>>>>

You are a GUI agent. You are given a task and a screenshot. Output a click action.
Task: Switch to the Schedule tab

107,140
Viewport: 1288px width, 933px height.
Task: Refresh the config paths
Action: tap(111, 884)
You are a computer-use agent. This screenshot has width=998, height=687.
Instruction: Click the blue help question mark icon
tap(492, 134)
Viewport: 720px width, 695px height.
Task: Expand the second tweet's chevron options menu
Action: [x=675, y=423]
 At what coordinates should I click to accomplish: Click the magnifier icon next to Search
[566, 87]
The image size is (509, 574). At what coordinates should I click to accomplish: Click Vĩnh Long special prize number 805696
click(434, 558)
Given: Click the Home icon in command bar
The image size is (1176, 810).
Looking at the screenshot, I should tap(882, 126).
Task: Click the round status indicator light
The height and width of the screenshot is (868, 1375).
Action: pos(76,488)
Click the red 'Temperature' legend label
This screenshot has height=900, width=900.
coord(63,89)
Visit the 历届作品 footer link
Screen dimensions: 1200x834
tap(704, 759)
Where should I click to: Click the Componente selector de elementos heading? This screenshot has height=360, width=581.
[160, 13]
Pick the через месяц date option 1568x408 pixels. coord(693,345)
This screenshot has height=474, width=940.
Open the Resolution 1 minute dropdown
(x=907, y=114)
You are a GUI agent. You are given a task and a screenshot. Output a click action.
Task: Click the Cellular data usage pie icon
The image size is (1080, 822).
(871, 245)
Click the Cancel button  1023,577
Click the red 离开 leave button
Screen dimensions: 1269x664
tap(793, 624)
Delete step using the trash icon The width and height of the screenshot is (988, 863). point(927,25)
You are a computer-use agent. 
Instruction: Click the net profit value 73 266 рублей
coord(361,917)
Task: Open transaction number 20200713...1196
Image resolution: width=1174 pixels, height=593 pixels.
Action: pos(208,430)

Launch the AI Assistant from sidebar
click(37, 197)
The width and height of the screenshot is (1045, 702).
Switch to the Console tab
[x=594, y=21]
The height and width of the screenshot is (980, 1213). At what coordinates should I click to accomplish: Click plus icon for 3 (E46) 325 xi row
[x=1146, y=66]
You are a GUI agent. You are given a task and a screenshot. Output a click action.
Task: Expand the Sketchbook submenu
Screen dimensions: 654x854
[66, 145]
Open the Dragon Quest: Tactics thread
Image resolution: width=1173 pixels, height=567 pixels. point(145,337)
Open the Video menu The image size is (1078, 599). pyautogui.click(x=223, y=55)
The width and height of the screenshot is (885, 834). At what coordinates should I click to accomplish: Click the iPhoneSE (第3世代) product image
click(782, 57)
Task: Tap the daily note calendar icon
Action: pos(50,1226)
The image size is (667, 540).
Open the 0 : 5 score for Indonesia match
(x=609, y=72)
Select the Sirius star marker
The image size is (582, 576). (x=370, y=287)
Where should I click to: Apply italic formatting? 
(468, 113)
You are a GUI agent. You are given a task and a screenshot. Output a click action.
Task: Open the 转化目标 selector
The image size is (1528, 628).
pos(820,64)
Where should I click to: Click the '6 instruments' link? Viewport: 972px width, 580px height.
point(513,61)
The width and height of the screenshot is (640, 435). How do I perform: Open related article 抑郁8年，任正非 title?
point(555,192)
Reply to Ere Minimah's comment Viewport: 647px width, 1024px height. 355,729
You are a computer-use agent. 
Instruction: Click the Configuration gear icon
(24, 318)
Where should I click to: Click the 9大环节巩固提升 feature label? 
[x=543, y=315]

<<<<

The data given before this task must be transcribed exactly and in full.

You are a GUI agent. You are given a task and a screenshot. Output a click action.
Task: Switch to the Schedule tab

107,140
Viewport: 1288px width, 933px height.
Task: Refresh the config paths
Action: tap(111, 884)
You are a computer-use agent. This screenshot has width=998, height=687.
Instruction: Click the blue help question mark icon
tap(492, 134)
Viewport: 720px width, 695px height.
Task: Expand the second tweet's chevron options menu
Action: [x=675, y=423]
 At what coordinates should I click to accomplish: Click the magnifier icon next to Search
[566, 87]
The image size is (509, 574). At what coordinates should I click to accomplish: Click Vĩnh Long special prize number 805696
click(434, 558)
Given: Click the Home icon in command bar
The image size is (1176, 810).
Looking at the screenshot, I should tap(882, 126).
Task: Click the round status indicator light
The height and width of the screenshot is (868, 1375).
Action: pos(76,488)
Click the red 'Temperature' legend label
This screenshot has height=900, width=900.
coord(63,89)
Visit the 历届作品 footer link
Screen dimensions: 1200x834
tap(704, 759)
Where should I click to: Click the Componente selector de elementos heading? This screenshot has height=360, width=581.
[160, 13]
Pick the через месяц date option 1568x408 pixels. coord(693,345)
This screenshot has height=474, width=940.
Open the Resolution 1 minute dropdown
(x=907, y=114)
You are a GUI agent. You are given a task and a screenshot. Output a click action.
Task: Click the Cellular data usage pie icon
The image size is (1080, 822).
(871, 245)
Click the Cancel button  1023,577
Click the red 离开 leave button
Screen dimensions: 1269x664
tap(793, 624)
Delete step using the trash icon The width and height of the screenshot is (988, 863). point(927,25)
You are a computer-use agent. 
Instruction: Click the net profit value 73 266 рублей
coord(361,917)
Task: Open transaction number 20200713...1196
Image resolution: width=1174 pixels, height=593 pixels.
Action: pos(208,430)

Launch the AI Assistant from sidebar
click(37, 197)
The width and height of the screenshot is (1045, 702).
Switch to the Console tab
[x=594, y=21]
The height and width of the screenshot is (980, 1213). At what coordinates should I click to accomplish: Click plus icon for 3 (E46) 325 xi row
[x=1146, y=66]
You are a GUI agent. You are given a task and a screenshot. Output a click action.
Task: Expand the Sketchbook submenu
Screen dimensions: 654x854
[66, 145]
Open the Dragon Quest: Tactics thread
Image resolution: width=1173 pixels, height=567 pixels. point(145,337)
Open the Video menu The image size is (1078, 599). pyautogui.click(x=223, y=55)
The width and height of the screenshot is (885, 834). At what coordinates should I click to accomplish: Click the iPhoneSE (第3世代) product image
click(782, 57)
Task: Tap the daily note calendar icon
Action: pos(50,1226)
The image size is (667, 540).
Open the 0 : 5 score for Indonesia match
(x=609, y=72)
Select the Sirius star marker
The image size is (582, 576). (x=370, y=287)
Where should I click to: Apply italic formatting? 
(468, 113)
You are a GUI agent. You are given a task and a screenshot. Output a click action.
Task: Open the 转化目标 selector
The image size is (1528, 628).
pos(820,64)
Where should I click to: Click the '6 instruments' link? Viewport: 972px width, 580px height.
point(513,61)
The width and height of the screenshot is (640, 435). How do I perform: Open related article 抑郁8年，任正非 title?
point(555,192)
Reply to Ere Minimah's comment Viewport: 647px width, 1024px height. 355,729
You are a computer-use agent. 
Instruction: Click the Configuration gear icon
(24, 318)
Where should I click to: Click the 9大环节巩固提升 feature label? 
[x=543, y=315]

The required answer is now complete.